方雪执意要买一个泥偶,说这个泥偶很像她,方卓只好听话地付了账,狠狠地瞪了陶凌一眼。陶凌接过钱,慢悠悠地放进口袋里。她继续摆弄着手里的泥偶,那是一个男人的样子,可是男人的胸膛却被打开了一个洞,心脏不知道被陶凌放在了哪里。
方卓和方雪开那个摊位的时候,陶凌轻轻地说了一句:“你不该来呀。”
这句话,方卓好像在哪里听过。
4
美好的人和事,总需要一点点儿遗憾来铭记。可心是方卓的女朋友,还未到谈婚论嫁的地步,却也如胶似漆。来古城是方卓提议的,他们好久都没有好好出去玩一玩了,这傻丫头竟然把工作都辞了。
她说:“姑奶奶我早就不想干了,一天到晚要求这个要求那个,我拿着卖面粉的钱,操着卖白粉的心。”
方卓被她逗笑了,说:“没事,辞职就辞职吧,反正我现在还养得起你。”
可心打了一个饱嗝儿说:“去,谁用你养!”说着又打了一个饱嗝儿。
方卓笑她:“早就跟你说晚上要少吃一点儿,你偏不听,那一大盘腊排骨都让你吃了,我就吃到了一块。”
可心不好意思地笑了笑,说:“哎呀,要怪就怪那家的腊排骨做得太地道了,没忍住就吃多了,反正不管我变得多胖你都会要我的,对不对?”
方卓笑着说:“那可不一定。”
方卓跑,可心追着他打,两个人在房间里像孩子一样打闹。玩累了,两个人就躺在**望着天花板,说着一些不着边际的情话。说着说着,可心突然沉默了。
方卓侧过头,看到她正把玩着一个女人模样的泥偶。那是他们看完焰火之后,在路边的摊位上买的。
“卓哥,你还记得刚才那个姐姐吗?”可心问方卓,眼睛却盯着那个泥偶。
“那个卖泥偶的?年纪不大,长得还可以。”方卓敷衍着说。其实他没告诉可心,那个女人有点怪,以她的气质,根本不应该在这里的小摊位上卖泥偶,他觉得那个女人有点邪门。
“她不仅记得我们的样子,还看得见我们的心。”可心神神叨叨地说。
“你到底想说什么?”方卓掩饰着自己的心虚。
可心也侧过头来,和方卓的视线相对。她说:“那个姐姐说,我不该来这儿。”
5
我不知道你是不是一个笑点很低的人,但是如果命运和你开了一个玩笑,不知道你还能不能笑出来。
“卓哥……”
方卓睁开眼,有那么一瞬间的迷离。

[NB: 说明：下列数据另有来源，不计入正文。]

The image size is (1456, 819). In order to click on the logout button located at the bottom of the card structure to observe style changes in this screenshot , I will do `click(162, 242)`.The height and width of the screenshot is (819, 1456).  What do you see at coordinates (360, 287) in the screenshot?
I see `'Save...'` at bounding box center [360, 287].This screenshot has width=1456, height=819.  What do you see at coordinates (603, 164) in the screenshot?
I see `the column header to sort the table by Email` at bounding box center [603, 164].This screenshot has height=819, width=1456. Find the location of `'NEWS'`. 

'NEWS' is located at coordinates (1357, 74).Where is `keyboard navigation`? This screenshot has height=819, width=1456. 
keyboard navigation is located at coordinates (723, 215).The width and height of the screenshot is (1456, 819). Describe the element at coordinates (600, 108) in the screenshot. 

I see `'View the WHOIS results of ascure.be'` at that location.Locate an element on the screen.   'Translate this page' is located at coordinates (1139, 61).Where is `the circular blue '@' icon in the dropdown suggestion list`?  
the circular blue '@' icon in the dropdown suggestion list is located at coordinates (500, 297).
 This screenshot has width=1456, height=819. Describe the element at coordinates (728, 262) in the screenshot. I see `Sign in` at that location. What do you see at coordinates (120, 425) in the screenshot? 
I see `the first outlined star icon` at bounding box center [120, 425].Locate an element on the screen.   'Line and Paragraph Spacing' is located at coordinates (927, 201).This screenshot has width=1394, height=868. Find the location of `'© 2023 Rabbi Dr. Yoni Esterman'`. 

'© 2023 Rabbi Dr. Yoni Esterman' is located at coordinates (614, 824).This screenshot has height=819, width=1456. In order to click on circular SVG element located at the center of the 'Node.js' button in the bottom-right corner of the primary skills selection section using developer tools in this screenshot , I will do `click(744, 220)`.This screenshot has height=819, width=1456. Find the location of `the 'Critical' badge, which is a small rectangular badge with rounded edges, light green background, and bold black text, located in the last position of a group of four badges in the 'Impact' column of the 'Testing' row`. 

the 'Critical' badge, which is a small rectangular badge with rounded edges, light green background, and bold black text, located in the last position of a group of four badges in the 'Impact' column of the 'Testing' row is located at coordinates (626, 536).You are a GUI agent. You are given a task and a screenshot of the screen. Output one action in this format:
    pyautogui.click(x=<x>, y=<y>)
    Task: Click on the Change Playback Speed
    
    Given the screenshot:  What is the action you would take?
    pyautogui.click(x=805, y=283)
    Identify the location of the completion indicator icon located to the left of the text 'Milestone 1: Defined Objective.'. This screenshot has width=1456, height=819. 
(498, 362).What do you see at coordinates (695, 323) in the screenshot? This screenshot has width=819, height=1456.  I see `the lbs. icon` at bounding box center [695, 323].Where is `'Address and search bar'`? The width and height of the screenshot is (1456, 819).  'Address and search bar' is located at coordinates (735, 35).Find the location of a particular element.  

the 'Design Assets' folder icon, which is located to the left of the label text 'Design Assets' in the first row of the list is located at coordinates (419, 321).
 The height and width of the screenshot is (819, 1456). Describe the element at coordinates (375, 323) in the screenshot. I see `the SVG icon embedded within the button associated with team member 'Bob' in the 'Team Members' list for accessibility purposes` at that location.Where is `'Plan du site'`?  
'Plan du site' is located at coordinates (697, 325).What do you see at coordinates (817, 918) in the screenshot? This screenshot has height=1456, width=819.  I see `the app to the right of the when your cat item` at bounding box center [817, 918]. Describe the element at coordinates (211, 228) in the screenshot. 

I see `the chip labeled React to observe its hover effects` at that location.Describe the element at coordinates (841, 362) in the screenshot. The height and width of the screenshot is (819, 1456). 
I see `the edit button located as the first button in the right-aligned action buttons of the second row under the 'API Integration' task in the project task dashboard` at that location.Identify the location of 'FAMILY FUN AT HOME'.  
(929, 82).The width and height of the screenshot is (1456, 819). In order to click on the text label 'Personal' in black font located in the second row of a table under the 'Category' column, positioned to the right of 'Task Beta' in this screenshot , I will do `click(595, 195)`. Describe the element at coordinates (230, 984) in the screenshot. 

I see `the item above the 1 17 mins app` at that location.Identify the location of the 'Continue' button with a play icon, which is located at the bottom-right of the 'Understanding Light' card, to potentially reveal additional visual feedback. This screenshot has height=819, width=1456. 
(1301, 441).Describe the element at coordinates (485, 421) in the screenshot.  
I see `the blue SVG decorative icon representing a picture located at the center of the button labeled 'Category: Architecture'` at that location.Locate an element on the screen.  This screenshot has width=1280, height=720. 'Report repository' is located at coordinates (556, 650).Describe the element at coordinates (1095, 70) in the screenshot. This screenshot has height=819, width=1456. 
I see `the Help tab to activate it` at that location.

他看着做工考究的天花板,淡淡的月光透过窗帘的缝隙斑驳地散落在房间的地毯上。
方卓又看了一眼睡在身边的方雪。
对,这是在古城里的一家宾馆里。刚才是方雪在叫自己吗?
黑暗中只能隐约看到方雪的轮廓,不过听着她平稳的呼吸,方卓知道她睡得很甜。
方卓笑了笑自己,其实在古城里,最好还是住那种客栈才最有感觉,奢华的宾馆把这里的那种远离尘世的味道冲淡了。不过方雪坚持要住这里,她从小就对生活品质有着很高的要求,都是她那个有钱的老爸把她宠坏了。
方卓闭上眼,继续睡觉。
“卓哥……”
方卓心里“咯噔”一下,这次他听得真切,确实是方雪发出的声音,她说梦话了。可是她从来不叫方卓“卓哥”,她只叫“方卓”。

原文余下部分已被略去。